Amazon announced last week it would be cutting thousands of employees as part of an ongoing series of layoffs by the tech giant. The latest cuts will focus on its human resources division known as the People eXperience Technology team. Fifteen percent of a worldwide staff of 10,000, or approximately 1,500 employees, are being let go.
The move comes as Amazon seeks to lower costs while intensifying the hyper-exploitation of its remaining labor force. It also plans to spend upwards of $100 billion in the near future to rapidly expand its cloud and AI data centers. The company made profits of $59.2 billion last year and has a current market capitalization of $2.28 trillion, making it the fifth most valuable company in the world.
The company also credits the use of AI for the latest headcount reductions. “We expect that [AI] will reduce our total corporate workforce as we get efficiency gains from using AI extensively across the company,” said CEO Andy Jassy in June.
The latest job cutting follows the most extensive layoffs in the company’s 31-year history with 27,000 corporate employees cut in 2022 and 2023.
It also follows other, smaller reductions in force in 2025. Amazon shut down its Wondery podcast studio, resulting in a loss of 100 employees and also cut hundreds of jobs in its Amazon Web Services (AWS) cloud computing unit in August. Approximately 100 jobs were also cut in its Goodreads book review site and Kindle units, along with an additional 100 cuts to its devices and services units in May. The latter units oversee development of a number of devices, including Echo speakers, Alexa voice assistants and Zoox self-driving cars.
The Amazon cuts are part of a global jobs bloodbath across the entire tech industry. The vast mountains of wealth accumulated by shareholders and tech CEOs based on speculative bubbles dwarfing those preceding the dot-com collapse and the 2008 housing crisis can only be maintained by an intensifying attack on the working class.
It is also no accident that leading tech industry figures, many of whom previously claimed to support greenhouse gas reduction and free speech, are now fully lining up behind the fascistic agenda of the Trump administration. President Trump’s September meeting with the heads of five of the six largest technology companies was notable not only for the latter’s praise of the would-be dictator’s plans to cut any and all remaining tech sector regulations. They also demonstrated their solidarity with the fascist president’s moves to suppress working class opposition through police state measures.

> GIVEN RECORDS:
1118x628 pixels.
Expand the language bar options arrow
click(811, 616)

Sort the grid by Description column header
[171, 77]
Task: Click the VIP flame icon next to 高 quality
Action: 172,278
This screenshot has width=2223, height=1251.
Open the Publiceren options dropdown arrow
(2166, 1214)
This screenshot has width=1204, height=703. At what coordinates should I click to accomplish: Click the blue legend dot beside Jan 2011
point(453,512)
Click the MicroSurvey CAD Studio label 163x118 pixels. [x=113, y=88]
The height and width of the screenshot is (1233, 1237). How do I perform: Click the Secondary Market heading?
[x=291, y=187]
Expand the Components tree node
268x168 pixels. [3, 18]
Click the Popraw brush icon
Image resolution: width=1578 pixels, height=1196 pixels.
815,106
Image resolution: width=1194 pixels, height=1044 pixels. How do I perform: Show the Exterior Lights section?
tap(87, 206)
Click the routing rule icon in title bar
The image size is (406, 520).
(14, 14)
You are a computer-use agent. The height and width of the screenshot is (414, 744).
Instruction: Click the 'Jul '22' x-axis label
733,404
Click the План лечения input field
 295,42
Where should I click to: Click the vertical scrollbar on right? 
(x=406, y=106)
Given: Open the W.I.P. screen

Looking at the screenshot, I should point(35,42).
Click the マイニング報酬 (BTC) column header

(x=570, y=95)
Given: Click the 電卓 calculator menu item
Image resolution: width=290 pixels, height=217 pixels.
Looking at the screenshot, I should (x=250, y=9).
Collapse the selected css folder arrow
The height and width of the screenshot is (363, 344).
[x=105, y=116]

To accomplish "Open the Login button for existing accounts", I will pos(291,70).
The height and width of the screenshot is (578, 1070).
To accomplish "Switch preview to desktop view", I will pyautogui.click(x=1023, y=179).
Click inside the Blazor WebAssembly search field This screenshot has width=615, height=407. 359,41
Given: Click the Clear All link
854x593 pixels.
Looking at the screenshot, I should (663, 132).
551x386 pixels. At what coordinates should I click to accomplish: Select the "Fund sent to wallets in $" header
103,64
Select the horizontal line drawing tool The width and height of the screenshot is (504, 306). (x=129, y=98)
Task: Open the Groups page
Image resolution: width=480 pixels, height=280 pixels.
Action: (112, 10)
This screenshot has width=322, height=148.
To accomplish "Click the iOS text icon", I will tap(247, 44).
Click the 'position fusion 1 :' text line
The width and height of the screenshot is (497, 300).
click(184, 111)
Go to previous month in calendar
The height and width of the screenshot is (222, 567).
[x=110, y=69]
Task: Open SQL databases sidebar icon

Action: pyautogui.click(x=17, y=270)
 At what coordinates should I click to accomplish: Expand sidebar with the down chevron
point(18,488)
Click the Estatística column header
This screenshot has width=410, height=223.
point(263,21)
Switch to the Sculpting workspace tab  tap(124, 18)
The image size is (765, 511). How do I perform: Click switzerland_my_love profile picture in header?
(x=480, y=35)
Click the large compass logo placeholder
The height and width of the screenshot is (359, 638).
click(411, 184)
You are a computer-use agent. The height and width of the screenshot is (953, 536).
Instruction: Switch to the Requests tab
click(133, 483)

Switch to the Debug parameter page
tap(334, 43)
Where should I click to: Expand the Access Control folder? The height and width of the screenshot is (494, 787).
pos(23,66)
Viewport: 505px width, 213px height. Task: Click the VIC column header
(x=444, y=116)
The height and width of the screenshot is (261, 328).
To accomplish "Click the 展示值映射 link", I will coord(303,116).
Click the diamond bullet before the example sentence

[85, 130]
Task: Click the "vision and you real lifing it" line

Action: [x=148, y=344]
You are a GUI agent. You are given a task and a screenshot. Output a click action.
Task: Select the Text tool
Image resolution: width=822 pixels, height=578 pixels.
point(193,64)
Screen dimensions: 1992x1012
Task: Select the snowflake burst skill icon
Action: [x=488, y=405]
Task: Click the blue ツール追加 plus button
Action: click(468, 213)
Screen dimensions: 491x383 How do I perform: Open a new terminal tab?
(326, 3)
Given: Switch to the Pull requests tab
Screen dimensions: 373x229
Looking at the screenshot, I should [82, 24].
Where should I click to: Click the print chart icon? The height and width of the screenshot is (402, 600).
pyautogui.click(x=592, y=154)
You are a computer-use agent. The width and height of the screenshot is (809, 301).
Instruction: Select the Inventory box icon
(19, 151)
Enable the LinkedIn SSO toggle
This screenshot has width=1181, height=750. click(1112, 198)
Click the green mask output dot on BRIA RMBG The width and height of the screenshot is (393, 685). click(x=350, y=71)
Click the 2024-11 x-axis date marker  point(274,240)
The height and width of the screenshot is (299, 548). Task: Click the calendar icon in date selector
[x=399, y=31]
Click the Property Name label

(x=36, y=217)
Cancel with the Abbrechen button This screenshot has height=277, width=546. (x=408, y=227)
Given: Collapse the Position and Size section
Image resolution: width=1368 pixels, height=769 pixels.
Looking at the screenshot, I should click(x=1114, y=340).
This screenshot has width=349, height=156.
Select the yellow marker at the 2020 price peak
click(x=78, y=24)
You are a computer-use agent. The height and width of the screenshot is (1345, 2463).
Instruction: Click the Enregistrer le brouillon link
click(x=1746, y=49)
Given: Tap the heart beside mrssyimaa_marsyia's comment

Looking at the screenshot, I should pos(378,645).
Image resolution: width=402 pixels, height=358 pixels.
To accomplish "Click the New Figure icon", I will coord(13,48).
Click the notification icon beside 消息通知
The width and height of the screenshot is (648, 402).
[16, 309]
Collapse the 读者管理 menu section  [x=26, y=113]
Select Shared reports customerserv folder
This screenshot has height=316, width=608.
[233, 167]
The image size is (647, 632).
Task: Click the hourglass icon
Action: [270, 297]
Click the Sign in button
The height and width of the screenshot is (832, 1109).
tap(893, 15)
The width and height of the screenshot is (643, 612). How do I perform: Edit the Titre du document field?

> EXERCISE INSTRUCTIONS:
1. According to the Amazon layoffs article, how many corporate employees did Amazon cut in 2022 and 2023?
2. Translate this sentence from the Amazon layoffs article into Spanish: "The latest cuts will focus on its human resources division known as the People eXperience Technology team."
3. Turn the paragraph of the Amazon layoffs article that begins "It also follows other, smaller reductions" into a bulleted list that keeps its main facts.
The data after the Amazon layoffs article are separate material and are not connected to it.

> EXPECTED OUTPUTS:
1. 27,000 corporate employees.

2. Los últimos recortes se centrarán en su división de recursos humanos, conocida como el equipo People eXperience Technology.

3.
Smaller Amazon job cuts in 2025:
- Wondery podcast studio shut down, with 100 jobs lost
- Hundreds of jobs cut in the Amazon Web Services (AWS) cloud computing unit in August
- About 100 jobs cut in the Goodreads book review site and Kindle units
- Another 100 jobs cut in the devices and services units in May; these units develop Echo speakers, Alexa voice assistants and Zoox self-driving cars, among other devices